All right, I admit: Plenty of women might not wish to wear a revealing costume or dress in an overtly sexy way. And even women who DO want to do this might wish their pubertal daughter would wear a nice ghost outfit, something about as revealing as a burka. I’m not going to even get into the issue of young people wearing sexy Hallowe’en outfits (well, til later in the column), but let’s face up to this burgeoning social problem with a couple of suggestions. I know they’re too late for this year, but ladies, you can start planning for H’ween ’07 right away. First: Why the hell must you buy a costume from the women’s section? Go right across the aisle and dress like a sailor or a Frankenstein monster or maybe Karl Rove. (This holiday is traditionally about facing our fears, after all. Eeeeek!) And second: What is a Hallowe’en Superstore, anyway? Why don’t you go to a nice St. Vinnie’s and use some, um, creativity?

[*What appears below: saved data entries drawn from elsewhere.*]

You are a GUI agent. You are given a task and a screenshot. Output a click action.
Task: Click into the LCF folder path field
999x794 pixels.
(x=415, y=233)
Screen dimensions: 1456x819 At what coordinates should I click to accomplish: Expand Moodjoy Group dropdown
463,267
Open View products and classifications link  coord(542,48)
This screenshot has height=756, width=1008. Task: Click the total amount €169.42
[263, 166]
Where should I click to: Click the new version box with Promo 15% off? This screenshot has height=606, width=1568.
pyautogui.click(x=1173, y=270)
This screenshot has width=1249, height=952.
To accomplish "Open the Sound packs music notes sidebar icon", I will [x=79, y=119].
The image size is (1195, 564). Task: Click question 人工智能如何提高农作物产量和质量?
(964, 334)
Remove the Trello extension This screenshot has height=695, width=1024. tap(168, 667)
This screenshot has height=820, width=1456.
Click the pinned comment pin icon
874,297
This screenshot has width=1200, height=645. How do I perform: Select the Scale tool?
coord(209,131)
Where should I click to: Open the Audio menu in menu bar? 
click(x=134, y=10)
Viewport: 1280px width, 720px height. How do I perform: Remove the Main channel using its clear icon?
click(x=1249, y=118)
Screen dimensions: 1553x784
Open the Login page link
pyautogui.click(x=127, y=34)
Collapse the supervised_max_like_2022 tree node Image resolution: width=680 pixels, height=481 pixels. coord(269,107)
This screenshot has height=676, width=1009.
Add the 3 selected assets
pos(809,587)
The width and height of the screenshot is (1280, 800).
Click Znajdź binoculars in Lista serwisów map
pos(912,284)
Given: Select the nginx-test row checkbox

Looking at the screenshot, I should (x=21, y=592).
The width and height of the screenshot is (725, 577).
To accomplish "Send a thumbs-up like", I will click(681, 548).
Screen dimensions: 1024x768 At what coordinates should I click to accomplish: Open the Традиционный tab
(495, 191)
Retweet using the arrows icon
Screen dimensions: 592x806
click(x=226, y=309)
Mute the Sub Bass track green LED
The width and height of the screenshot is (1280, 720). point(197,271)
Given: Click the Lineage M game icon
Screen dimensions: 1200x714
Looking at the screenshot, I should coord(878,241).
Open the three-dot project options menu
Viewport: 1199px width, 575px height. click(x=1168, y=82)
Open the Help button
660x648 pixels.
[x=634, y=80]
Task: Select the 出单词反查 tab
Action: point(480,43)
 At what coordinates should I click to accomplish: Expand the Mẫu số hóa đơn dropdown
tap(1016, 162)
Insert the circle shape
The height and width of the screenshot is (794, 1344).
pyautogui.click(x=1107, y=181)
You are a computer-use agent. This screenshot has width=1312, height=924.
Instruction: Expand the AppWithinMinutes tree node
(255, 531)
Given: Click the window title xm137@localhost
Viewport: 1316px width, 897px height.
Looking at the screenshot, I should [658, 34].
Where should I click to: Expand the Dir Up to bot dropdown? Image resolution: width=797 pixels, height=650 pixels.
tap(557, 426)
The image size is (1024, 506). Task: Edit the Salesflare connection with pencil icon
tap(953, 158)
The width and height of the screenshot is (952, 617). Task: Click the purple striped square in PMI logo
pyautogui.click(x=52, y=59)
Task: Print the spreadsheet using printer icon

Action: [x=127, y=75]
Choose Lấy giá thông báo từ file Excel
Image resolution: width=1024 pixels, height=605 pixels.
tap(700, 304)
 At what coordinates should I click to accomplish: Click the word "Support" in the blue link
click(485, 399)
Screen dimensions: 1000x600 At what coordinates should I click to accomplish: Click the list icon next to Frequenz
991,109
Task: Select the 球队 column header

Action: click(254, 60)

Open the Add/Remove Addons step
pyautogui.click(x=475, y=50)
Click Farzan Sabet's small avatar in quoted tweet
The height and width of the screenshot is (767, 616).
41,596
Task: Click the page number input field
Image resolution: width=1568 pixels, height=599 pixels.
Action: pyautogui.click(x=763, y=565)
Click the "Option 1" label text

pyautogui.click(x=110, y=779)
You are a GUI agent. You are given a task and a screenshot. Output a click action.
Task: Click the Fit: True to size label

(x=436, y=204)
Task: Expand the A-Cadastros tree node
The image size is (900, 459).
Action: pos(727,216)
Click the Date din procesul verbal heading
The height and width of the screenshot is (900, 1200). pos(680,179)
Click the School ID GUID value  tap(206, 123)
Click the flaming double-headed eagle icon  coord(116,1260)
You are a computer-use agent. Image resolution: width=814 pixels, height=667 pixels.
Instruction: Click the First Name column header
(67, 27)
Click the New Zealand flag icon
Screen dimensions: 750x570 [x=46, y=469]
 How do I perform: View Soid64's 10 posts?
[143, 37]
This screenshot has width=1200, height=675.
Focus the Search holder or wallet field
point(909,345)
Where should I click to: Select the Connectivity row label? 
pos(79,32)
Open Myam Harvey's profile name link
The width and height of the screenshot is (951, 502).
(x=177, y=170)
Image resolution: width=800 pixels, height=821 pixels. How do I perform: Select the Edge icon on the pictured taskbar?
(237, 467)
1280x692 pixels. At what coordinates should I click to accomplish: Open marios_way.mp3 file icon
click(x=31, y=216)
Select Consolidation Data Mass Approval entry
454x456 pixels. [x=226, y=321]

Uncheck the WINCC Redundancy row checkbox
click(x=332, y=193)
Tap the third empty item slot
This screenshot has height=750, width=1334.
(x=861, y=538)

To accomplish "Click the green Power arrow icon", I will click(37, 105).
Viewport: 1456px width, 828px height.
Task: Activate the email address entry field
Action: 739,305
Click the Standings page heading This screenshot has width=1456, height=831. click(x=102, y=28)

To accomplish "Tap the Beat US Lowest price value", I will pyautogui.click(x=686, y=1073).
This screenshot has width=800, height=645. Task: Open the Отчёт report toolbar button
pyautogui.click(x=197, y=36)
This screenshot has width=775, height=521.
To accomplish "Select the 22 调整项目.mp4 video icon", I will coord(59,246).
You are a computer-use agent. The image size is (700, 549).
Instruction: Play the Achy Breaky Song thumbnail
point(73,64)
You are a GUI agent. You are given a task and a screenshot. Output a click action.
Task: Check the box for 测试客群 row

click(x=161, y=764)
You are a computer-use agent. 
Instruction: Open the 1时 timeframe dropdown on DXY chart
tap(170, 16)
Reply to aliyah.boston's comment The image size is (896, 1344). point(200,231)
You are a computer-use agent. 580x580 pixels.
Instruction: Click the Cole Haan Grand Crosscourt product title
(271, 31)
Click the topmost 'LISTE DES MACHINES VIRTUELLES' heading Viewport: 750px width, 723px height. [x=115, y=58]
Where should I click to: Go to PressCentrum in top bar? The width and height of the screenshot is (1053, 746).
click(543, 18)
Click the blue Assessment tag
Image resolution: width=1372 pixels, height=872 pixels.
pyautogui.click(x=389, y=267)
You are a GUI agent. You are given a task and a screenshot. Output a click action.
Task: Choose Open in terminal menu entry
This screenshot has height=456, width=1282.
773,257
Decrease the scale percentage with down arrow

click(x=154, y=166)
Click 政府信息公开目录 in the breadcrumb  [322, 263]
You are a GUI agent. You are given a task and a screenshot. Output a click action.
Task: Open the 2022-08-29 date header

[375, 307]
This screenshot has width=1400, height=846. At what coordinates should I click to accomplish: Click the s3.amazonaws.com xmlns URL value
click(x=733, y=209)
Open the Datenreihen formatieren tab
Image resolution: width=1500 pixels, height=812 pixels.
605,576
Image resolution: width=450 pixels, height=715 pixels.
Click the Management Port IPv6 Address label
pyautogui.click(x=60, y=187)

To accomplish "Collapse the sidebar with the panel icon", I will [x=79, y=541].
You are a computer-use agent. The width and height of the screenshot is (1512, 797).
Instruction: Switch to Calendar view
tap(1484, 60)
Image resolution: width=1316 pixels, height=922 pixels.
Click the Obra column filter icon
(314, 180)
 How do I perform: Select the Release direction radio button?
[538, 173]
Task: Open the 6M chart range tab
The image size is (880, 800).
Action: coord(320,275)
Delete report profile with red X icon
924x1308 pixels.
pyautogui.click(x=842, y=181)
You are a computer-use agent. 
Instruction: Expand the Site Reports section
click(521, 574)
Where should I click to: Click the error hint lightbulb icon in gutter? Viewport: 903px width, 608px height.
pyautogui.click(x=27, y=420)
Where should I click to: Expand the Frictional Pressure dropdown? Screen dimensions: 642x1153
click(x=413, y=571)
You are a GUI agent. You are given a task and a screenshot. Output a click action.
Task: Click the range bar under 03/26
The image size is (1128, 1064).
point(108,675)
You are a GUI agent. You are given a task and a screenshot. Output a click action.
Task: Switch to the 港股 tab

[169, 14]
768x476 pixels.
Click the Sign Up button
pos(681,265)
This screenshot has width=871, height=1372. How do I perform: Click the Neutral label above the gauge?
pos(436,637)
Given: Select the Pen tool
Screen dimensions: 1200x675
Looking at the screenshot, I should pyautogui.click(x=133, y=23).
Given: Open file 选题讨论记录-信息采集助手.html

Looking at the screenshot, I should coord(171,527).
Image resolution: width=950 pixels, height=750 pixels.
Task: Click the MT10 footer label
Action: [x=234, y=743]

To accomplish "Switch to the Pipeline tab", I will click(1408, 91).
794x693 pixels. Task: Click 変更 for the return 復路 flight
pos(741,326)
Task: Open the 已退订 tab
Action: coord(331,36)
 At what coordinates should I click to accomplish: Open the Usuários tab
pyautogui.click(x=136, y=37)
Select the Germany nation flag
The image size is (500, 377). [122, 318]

This just in: Any woman who doesn’t want to dress like a slutty nurse *doesn’t have to*! If there are no costumes of your preferred gender representation that don’t freeze your cheeks like a ‘ho in an HBO “documentary,” wear your work clothes and a freakin’ mask.
I think there are two reasons why this extra-sexy holiday is getting even sexier (if, indeed, it IS getting any sexier; it’s always been a better time for a church lady to dress like a saloon girl than most other days). First, it’s more acceptable to don those feisty outfits. If they’re being mass-produced and covering the walls of the costume store, each lady gets the message that all the other ladies are doing it so it must be okay. Sexy images aren’t hard to find, and the barrier between nice girls and naughty girls is never more permeable than on Hallowe’en.
Here’s the other reason. This holiday wasn’t made by Hallmark or even the people who make that nasty candy corn. It’s far older and more deeply wired into us than that, at least those of us whose people come from the western traditions influenced by paganism. It’s a time for people to flirt and fight with fear and the unacceptable, and ever since John Ashcroft covered up the sculpted breasts of Justice at taxpayer’s expense, our society has been in full grapple mode with erotic images and sexual differences. It should come as no surprise that some of us are wearing Bush masks tonight and some are dressing like sexpots. In San Francisco we’re so used to this, it’s practically not worth going outside for. (In fact, how do you think I know what Stephen Colbert was up to on his show?)
But I want to call out the idea that this is somehow new. There exists a picture of me (and I hope I can find it to post here tomorrow) at the age of about five, wearing a long black wig and riding a broom — standard witch drag. But I’ve got false eyelashes on, too. Yup, in 1962 false eyelashes had already been invented, which is all by itself a factoid worth knowing. My mom’s only sexy friend (I wrote about her in Madonnarama, years ago) showed up that Hallowe’en wearing this drag and looking very alluring… I got put into her outfit because I hounded her and Mom to dress me up like that. I wasn’t even in first grade yet, but it was clear to me that witchy womanliness held allure. That’s why I have nothing but pity for the poor moms and dads worried about their little darlings’ choices of costume tonight.
Come on, it was ten years after the Kinsey Report and five years before the Summer of Love. Like we’re living in a completely different world now? One of the most interesting parts of being a sex archivist is seeing how much sexual discourse there was in peoples’ lives forty, fifty, sixty years ago. And if that seems too recent for meaningful comparison, look up the Pompeiian brothel they’ve just restored. There’s *always* a lot of sex and sexuality around us, plenty of people who’ll get playful with it if they have permission — even one day a year’s worth — and maybe the biggest difference right now is the number of loud-voiced souls who want to make it a big deal.
Well, it’s almost the witching hour now, so good night. May the spirits kiss you through the veil between the worlds.